Trim and Tuck, along with colleagues at Bunker Hill Community College and the open-access data-warehousing non-profit Open Context, will design and implement an informatics data-science course, co-located and integrated with the curriculum of the Poggio Civitate Archaeological Field School, Italy. Tuck currently serves as director of excavations for the excavation, which is among the oldest and most well-respected archaeological training programs in the world.

“We hope to use this grant to develop curricular partnerships between Classics and Informatics through archaeological data science,” says Tuck. “Poggio Civitate is a perfect example of undergraduate research, where students get hands-on experience, so the goal is not just to bring students out into the field, but to help pull students from siloed environments together.”

“This project focuses on the issues of managing data responsibly to accurately record and capture context for artifacts, situating findings in the prevalent social ecosystem. As this work places humanities values and epistemologies in dialogue with computing principles and applications, it represents the capacity for Public Interest Technology to include a greater footprint in the humanities,” says Trim.


The data science course will satisfy both the informatics elective requirement and a requirement for the Public Interest Technology certificate at UMass Amherst, expected to be launched in 2023. By operating within the existing framework of an established archaeological field school, participating students will learn archaeological excavation and recording techniques through the process of excavation, increasing the effectiveness of their data science lessons. After learning how to create and record new discoveries in the field, participants will then transform those observations into an articulated, interpretive narrative that may be used for the presentation and publication of their data to public audiences.

Other key aspects of the project include the development and hosting of data literacy modules through a partnership with Open Context, as well as the delivery of a workshop, designed by Michael Harris, a professor at Bunker Hill Community College, for students attending Bunker Hill Community College.

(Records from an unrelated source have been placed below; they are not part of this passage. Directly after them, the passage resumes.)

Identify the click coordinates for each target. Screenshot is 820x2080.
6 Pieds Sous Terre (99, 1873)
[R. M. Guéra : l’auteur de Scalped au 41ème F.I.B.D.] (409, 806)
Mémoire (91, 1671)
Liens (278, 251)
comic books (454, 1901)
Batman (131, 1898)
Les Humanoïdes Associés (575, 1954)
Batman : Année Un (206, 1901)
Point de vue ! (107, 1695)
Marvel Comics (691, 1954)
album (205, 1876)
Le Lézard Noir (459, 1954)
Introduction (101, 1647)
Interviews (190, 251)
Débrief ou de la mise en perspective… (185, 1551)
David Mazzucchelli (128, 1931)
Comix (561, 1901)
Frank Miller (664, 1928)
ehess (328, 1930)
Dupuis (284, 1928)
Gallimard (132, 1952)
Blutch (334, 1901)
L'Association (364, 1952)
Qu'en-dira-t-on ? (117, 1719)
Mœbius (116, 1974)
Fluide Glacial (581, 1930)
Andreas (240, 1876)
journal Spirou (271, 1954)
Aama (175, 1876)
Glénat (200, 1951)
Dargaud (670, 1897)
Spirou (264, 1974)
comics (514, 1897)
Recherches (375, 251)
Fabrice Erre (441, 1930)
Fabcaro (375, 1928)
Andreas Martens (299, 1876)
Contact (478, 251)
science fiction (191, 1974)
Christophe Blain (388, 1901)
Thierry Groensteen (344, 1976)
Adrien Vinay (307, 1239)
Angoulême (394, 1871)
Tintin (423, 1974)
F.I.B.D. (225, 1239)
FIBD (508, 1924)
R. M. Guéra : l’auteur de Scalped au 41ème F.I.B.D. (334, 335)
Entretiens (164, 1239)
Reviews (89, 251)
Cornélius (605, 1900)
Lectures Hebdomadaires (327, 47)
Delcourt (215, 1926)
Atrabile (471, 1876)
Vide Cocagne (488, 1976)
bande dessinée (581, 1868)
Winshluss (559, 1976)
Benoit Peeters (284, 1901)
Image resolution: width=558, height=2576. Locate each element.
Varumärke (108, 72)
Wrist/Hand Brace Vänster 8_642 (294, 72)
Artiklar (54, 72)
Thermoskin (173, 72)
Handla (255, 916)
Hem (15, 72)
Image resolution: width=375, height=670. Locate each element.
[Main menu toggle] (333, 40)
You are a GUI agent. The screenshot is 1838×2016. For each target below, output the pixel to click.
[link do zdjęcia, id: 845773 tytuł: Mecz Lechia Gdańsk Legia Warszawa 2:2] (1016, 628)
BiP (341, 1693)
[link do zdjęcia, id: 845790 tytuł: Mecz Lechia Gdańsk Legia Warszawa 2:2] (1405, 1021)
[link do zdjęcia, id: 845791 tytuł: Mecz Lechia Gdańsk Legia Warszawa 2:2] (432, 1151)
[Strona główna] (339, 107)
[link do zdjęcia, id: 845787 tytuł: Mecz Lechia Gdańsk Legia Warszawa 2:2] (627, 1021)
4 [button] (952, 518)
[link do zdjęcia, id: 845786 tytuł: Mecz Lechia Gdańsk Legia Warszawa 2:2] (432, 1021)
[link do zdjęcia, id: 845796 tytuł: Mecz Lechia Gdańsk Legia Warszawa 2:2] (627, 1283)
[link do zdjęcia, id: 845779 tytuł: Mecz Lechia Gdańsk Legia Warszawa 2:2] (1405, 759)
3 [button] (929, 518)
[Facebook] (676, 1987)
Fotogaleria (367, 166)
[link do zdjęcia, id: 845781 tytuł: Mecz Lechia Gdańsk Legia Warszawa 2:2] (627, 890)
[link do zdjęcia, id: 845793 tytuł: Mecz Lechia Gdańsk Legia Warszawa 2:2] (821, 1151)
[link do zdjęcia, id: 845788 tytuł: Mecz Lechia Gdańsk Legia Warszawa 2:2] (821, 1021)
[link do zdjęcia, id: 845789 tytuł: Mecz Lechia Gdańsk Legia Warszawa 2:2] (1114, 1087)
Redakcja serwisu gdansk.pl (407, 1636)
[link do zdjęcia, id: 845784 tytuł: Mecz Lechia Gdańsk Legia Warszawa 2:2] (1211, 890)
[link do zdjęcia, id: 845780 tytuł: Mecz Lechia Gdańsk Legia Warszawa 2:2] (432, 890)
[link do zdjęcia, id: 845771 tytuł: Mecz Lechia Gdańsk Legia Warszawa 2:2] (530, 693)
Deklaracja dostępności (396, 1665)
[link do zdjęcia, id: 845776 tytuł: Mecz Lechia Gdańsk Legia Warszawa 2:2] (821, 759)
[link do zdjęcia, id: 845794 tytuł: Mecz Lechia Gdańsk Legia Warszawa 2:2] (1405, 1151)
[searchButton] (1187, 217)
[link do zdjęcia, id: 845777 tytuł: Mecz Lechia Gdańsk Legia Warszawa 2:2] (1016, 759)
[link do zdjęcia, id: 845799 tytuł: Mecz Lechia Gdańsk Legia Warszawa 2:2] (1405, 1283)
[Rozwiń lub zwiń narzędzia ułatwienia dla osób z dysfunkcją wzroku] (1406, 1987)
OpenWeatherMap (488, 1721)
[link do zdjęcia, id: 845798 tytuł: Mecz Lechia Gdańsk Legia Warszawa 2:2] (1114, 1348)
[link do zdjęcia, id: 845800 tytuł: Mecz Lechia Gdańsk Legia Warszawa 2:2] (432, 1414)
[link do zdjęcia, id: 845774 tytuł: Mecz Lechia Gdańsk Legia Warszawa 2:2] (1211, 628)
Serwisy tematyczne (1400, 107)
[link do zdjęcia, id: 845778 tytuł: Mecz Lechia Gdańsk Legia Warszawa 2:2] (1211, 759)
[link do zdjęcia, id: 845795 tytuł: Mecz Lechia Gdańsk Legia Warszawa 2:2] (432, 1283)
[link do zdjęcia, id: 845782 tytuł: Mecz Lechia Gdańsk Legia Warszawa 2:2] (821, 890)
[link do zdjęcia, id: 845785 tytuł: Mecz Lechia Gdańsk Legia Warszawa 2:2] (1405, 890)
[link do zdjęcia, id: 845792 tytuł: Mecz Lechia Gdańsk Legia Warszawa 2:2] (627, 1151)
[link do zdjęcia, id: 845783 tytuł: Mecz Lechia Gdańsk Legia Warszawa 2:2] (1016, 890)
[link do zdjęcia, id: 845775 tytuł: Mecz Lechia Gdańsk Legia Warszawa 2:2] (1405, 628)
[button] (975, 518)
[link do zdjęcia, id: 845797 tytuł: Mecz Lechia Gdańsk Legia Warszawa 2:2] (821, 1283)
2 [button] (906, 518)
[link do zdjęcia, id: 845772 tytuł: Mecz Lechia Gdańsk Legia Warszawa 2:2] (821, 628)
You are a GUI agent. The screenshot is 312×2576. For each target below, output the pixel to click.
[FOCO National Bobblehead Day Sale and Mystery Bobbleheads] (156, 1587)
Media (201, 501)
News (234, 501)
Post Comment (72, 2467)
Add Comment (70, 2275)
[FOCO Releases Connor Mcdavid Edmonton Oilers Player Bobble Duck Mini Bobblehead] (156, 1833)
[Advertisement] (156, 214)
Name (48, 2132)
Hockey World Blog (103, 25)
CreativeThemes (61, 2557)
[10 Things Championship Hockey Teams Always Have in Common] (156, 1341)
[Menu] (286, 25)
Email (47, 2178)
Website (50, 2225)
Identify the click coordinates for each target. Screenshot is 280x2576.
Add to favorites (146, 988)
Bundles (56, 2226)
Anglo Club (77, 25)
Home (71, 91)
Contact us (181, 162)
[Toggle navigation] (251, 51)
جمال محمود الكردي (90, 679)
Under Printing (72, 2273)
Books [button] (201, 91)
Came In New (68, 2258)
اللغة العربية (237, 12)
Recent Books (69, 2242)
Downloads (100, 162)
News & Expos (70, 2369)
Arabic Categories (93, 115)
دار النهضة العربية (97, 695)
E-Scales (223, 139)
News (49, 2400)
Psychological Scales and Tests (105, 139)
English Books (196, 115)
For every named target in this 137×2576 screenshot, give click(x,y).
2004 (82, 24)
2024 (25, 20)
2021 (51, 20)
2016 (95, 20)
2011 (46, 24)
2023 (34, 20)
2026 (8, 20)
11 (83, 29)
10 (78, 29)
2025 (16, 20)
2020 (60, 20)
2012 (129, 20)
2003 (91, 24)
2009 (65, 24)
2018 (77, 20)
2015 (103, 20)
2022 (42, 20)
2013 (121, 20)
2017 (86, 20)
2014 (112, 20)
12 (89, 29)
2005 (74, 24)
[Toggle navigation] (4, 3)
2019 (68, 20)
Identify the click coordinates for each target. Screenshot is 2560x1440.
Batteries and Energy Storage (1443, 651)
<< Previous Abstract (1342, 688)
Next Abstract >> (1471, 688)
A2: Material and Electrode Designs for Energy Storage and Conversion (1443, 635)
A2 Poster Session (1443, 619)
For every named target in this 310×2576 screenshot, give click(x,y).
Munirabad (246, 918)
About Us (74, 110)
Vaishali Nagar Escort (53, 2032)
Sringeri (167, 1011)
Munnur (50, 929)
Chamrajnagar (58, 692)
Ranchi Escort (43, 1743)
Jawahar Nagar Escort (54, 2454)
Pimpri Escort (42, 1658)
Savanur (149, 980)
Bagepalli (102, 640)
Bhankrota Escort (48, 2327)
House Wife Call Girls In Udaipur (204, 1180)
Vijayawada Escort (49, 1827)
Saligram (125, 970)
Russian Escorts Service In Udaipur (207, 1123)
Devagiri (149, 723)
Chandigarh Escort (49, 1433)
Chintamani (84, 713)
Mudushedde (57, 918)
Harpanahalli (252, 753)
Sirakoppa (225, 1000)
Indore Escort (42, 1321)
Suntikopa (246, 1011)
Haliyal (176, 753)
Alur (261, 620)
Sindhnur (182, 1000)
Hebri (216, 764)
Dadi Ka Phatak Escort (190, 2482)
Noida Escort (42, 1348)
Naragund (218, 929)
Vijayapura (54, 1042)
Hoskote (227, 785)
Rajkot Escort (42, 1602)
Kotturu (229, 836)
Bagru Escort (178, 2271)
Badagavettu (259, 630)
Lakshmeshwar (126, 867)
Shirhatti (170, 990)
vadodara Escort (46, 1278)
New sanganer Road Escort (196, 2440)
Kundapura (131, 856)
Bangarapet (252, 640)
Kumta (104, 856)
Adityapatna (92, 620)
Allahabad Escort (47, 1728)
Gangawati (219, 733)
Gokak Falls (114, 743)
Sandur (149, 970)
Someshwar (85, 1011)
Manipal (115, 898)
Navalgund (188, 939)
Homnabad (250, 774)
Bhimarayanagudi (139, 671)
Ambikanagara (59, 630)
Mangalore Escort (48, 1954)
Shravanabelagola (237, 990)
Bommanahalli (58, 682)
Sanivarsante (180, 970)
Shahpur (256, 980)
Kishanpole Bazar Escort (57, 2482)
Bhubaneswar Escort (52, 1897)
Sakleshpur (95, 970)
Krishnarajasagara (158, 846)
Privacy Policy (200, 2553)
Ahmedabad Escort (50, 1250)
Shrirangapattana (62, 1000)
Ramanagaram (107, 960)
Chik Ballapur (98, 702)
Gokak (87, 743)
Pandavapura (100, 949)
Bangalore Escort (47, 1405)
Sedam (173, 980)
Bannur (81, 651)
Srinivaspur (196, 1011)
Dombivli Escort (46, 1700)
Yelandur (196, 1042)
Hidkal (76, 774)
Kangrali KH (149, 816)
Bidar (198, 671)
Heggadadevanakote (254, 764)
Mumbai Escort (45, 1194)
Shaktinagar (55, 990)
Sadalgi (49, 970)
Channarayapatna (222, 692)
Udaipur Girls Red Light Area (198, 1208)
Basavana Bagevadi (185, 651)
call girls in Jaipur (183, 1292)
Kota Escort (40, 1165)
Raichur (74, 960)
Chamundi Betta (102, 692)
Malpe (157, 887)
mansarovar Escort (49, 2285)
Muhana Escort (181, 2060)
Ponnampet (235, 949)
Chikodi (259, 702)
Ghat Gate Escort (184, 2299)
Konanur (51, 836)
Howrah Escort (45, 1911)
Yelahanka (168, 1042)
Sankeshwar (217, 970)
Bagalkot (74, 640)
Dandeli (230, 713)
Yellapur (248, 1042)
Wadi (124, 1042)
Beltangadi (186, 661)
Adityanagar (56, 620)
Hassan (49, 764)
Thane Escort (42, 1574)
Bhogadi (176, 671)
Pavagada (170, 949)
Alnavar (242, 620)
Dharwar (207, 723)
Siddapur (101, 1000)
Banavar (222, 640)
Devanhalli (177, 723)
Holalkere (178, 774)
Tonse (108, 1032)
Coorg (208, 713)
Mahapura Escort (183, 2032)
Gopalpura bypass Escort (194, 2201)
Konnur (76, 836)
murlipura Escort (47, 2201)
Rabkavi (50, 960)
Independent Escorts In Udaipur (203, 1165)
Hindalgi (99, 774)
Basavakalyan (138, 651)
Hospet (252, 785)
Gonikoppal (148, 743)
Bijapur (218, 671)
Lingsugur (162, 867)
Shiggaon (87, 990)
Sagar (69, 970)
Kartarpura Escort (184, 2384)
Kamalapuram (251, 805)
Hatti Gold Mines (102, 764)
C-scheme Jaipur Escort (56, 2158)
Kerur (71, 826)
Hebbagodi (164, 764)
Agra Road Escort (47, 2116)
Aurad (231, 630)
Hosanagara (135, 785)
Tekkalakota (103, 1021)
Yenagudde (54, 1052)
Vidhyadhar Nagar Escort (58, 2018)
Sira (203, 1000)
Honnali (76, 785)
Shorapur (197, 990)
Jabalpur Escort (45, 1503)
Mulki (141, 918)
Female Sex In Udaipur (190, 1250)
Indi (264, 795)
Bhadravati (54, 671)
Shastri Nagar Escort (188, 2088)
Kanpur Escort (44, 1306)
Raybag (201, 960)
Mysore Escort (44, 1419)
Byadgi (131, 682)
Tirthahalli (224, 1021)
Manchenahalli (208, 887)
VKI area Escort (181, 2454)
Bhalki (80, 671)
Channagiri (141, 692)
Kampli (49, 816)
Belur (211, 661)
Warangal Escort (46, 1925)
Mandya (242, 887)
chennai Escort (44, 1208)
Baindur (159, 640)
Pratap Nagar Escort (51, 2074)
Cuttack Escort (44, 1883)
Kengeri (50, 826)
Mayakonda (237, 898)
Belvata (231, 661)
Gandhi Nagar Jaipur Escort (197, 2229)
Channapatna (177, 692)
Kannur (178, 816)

Laure Thompson, professor of computer science at UMass Amherst, will mentor independent research projects on-site alongside course instructor Cole Reilly.

The work will be completed in coordination with UMass Amherst’s Public Interest Technology Initiative (PIT@UMass), an initiative launched in 2022 which seeks to provide students and the greater community the skills, awareness, information, and experience to navigate a tech-powered world in a socially responsible way–both as citizens and professionals.

According to Francine Berman, director of the PIT@UMass Initiative, “We are excited about the positive impact this project will have in situating technical aspects of data science within a larger, public-focused and socially responsible context and, through its publicity, increasing student interest in the area of humanities.”